▸ **What to work on**
Where the records below show a line containing "lufthansa (523, 189)", start copying; end with the line containing "[Menu] (242, 51)", and copy it too.

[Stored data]
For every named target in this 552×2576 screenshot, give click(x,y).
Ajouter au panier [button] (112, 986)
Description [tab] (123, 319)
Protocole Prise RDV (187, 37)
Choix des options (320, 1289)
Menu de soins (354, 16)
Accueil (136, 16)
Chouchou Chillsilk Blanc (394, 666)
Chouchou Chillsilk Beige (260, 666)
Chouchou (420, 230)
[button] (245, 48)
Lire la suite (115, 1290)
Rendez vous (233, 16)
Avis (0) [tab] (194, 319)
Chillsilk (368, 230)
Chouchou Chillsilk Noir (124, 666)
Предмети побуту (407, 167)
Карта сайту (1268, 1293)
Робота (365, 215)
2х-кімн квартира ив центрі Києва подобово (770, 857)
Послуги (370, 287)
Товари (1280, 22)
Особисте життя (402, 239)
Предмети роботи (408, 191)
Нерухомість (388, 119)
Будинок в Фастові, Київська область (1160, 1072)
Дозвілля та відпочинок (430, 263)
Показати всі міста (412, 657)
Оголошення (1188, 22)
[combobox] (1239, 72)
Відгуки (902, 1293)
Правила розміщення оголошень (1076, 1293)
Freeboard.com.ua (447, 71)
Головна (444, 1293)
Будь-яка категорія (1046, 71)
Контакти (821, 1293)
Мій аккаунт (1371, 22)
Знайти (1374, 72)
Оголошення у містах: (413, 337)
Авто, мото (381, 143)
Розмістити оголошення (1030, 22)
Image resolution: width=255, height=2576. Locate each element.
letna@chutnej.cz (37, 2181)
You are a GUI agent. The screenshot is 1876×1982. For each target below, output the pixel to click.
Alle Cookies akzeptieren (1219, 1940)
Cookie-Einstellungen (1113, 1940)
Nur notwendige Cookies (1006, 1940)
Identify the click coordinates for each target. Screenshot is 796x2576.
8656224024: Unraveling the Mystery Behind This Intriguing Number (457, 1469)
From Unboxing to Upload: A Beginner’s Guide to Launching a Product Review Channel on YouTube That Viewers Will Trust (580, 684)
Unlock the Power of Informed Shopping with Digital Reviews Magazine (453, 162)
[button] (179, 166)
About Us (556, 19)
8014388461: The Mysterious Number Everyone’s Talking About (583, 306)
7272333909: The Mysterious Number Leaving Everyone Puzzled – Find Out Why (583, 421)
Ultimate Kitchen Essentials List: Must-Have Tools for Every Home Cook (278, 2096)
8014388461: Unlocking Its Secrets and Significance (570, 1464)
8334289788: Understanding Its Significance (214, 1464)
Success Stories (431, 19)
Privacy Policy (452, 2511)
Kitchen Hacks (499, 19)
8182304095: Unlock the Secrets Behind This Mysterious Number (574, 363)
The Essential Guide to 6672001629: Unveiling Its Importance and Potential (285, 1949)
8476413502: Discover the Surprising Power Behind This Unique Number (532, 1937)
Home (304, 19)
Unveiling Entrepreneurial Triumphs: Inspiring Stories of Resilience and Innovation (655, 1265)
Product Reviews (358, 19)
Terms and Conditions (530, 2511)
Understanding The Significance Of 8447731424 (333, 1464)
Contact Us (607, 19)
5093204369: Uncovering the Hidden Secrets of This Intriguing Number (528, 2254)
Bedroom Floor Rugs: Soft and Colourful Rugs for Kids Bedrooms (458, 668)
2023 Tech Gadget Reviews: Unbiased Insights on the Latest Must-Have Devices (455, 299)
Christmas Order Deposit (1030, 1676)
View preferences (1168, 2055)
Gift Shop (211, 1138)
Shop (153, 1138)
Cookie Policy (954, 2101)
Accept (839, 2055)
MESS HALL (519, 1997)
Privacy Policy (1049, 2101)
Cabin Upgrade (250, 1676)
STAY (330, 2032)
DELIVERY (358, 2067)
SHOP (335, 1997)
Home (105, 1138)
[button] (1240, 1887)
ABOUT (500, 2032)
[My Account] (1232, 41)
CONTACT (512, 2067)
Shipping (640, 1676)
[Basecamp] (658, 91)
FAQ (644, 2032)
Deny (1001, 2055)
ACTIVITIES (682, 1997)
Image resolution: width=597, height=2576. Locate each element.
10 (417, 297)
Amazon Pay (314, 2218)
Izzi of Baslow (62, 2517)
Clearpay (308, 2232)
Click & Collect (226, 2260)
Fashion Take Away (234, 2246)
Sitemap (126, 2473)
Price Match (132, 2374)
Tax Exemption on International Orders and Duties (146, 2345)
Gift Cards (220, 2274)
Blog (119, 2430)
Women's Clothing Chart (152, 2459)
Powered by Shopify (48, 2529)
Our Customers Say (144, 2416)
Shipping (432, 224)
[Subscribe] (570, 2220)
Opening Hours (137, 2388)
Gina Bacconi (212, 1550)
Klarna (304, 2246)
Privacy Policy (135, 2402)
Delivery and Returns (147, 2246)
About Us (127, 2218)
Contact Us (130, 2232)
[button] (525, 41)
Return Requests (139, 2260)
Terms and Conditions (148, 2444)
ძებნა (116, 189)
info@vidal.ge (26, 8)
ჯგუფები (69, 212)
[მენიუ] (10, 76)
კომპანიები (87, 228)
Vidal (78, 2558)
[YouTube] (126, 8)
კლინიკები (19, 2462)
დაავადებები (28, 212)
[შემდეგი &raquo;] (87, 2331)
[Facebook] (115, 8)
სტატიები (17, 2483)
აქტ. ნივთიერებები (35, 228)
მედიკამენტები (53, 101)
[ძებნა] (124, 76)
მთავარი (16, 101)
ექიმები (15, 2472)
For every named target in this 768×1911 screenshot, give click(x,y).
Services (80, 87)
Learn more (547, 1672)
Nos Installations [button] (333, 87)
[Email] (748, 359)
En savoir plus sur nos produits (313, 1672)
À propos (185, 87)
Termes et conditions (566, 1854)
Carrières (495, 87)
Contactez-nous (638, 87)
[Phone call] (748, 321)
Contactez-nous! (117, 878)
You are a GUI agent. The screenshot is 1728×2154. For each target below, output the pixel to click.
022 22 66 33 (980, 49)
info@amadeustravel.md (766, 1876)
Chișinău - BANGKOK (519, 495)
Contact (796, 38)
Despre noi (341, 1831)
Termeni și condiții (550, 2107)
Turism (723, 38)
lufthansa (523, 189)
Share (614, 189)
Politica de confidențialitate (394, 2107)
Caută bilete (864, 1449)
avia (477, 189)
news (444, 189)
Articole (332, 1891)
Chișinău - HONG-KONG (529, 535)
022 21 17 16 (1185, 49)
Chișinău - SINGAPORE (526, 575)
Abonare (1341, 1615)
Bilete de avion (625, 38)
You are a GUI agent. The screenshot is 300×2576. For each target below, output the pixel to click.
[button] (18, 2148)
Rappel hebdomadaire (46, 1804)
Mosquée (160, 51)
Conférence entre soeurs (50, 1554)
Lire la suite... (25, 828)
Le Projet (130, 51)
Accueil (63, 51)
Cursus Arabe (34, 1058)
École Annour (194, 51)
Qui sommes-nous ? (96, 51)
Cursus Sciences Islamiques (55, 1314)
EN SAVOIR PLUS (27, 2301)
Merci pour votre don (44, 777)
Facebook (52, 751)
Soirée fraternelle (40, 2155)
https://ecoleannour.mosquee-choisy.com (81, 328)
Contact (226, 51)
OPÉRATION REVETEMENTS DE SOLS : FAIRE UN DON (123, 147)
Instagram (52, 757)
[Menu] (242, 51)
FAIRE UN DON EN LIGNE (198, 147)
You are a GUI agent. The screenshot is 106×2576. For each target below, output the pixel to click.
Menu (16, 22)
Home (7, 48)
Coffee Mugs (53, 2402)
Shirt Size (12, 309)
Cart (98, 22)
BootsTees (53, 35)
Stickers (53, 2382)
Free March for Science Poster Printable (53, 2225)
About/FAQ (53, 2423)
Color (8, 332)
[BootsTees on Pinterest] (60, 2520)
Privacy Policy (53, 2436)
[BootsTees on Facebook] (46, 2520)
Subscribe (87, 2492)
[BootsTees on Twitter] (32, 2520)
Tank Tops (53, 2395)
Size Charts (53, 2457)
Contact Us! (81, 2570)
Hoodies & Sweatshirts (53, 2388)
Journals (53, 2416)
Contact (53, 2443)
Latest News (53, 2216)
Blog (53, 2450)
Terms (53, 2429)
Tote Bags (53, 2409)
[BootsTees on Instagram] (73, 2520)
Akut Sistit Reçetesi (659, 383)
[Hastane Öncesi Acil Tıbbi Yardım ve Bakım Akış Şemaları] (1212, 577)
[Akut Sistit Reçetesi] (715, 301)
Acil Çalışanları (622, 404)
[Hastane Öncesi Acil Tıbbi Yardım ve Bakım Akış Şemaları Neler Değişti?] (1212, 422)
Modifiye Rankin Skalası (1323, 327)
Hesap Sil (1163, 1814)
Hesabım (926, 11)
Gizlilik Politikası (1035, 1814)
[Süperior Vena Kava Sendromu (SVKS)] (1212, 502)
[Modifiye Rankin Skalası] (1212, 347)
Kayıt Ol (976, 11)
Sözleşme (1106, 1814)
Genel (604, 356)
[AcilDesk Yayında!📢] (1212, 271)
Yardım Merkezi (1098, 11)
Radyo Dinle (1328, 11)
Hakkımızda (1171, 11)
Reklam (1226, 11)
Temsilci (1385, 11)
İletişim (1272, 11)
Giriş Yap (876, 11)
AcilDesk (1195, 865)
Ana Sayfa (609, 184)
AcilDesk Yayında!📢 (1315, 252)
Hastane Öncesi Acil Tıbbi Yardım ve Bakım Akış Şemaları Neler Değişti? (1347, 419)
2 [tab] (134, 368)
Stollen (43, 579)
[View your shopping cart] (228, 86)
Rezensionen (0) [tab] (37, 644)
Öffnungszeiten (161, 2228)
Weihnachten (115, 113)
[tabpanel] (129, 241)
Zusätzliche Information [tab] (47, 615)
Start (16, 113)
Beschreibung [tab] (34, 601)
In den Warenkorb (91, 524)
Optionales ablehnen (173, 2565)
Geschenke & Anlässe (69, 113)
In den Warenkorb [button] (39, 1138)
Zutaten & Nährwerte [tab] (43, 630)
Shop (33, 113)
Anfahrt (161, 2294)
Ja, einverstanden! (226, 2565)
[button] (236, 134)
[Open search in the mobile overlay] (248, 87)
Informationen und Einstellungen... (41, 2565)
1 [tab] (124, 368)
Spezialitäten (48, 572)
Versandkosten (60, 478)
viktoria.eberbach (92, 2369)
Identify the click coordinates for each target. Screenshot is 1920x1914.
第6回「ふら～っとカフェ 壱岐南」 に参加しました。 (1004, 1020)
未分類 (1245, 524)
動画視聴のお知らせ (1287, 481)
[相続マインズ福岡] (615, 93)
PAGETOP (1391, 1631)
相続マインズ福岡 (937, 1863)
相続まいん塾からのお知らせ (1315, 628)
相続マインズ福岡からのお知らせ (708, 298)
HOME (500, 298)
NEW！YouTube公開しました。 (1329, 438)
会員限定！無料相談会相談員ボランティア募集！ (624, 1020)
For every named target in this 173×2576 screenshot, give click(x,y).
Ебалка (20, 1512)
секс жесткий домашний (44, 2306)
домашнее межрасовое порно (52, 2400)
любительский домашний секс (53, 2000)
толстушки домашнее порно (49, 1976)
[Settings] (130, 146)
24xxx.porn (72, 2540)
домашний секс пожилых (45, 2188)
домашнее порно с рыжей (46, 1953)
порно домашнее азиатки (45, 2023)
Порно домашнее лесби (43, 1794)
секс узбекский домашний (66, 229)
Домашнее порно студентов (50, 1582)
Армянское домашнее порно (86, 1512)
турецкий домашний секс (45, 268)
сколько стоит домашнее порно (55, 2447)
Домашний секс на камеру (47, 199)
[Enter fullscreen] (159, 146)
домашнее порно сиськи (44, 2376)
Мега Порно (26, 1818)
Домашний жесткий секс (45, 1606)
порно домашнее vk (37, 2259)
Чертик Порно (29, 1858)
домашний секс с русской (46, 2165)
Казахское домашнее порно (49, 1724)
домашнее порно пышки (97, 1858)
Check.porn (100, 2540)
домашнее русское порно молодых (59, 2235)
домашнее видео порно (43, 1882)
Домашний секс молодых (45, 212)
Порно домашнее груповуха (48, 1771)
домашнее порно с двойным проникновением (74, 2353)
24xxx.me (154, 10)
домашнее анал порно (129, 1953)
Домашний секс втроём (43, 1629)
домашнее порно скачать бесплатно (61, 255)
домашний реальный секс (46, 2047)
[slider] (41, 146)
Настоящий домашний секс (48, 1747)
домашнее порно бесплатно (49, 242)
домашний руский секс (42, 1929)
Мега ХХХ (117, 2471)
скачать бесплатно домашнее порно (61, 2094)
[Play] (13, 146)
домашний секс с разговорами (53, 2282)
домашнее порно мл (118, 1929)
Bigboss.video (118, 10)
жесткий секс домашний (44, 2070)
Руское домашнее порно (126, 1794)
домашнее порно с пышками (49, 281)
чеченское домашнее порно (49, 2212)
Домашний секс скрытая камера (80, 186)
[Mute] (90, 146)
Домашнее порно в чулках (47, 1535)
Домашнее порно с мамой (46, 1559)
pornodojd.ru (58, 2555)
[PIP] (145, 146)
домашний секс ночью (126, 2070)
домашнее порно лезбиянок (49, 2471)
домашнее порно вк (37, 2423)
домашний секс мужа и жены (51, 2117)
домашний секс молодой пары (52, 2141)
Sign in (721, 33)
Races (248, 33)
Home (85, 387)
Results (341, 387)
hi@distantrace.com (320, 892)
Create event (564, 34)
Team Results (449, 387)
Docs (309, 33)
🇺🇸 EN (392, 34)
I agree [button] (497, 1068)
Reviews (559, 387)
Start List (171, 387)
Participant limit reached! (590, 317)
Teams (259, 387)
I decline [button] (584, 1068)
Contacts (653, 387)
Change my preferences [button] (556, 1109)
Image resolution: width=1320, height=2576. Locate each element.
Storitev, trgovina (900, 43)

▸ **Answer below**
lufthansa (523, 189)
Share (614, 189)
Politica de confidențialitate (394, 2107)
Caută bilete (864, 1449)
avia (477, 189)
news (444, 189)
Articole (332, 1891)
Chișinău - HONG-KONG (529, 535)
022 21 17 16 (1185, 49)
Chișinău - SINGAPORE (526, 575)
Abonare (1341, 1615)
Bilete de avion (625, 38)
You are a GUI agent. The screenshot is 300×2576. For each target below, output the pixel to click.
[button] (18, 2148)
Rappel hebdomadaire (46, 1804)
Mosquée (160, 51)
Conférence entre soeurs (50, 1554)
Lire la suite... (25, 828)
Le Projet (130, 51)
Accueil (63, 51)
Cursus Arabe (34, 1058)
École Annour (194, 51)
Qui sommes-nous ? (96, 51)
Cursus Sciences Islamiques (55, 1314)
EN SAVOIR PLUS (27, 2301)
Merci pour votre don (44, 777)
Facebook (52, 751)
Soirée fraternelle (40, 2155)
https://ecoleannour.mosquee-choisy.com (81, 328)
Contact (226, 51)
OPÉRATION REVETEMENTS DE SOLS : FAIRE UN DON (123, 147)
Instagram (52, 757)
[Menu] (242, 51)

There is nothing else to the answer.